▸ Your assignment: Each record here should be printed again exactly; please leave its pictures out.

▸ Data for the task:
+++++

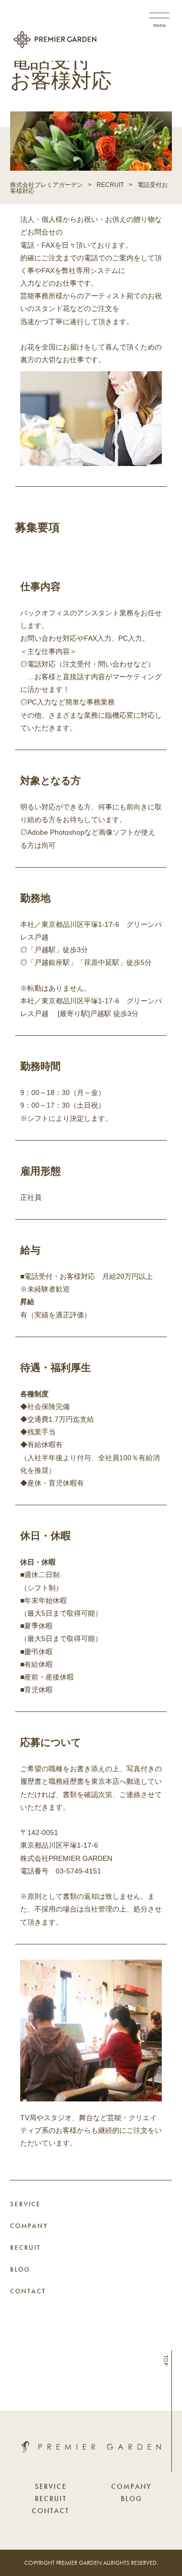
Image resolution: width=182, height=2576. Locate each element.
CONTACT (28, 2291)
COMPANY (29, 2225)
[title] (91, 2450)
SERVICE (25, 2204)
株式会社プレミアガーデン (46, 184)
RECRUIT (110, 184)
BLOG (20, 2269)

+++++

▸ Response:
Image resolution: width=182, height=2576. Locate each element.
CONTACT (28, 2291)
COMPANY (29, 2225)
[title] (91, 2450)
SERVICE (25, 2204)
株式会社プレミアガーデン (46, 184)
RECRUIT (110, 184)
BLOG (20, 2269)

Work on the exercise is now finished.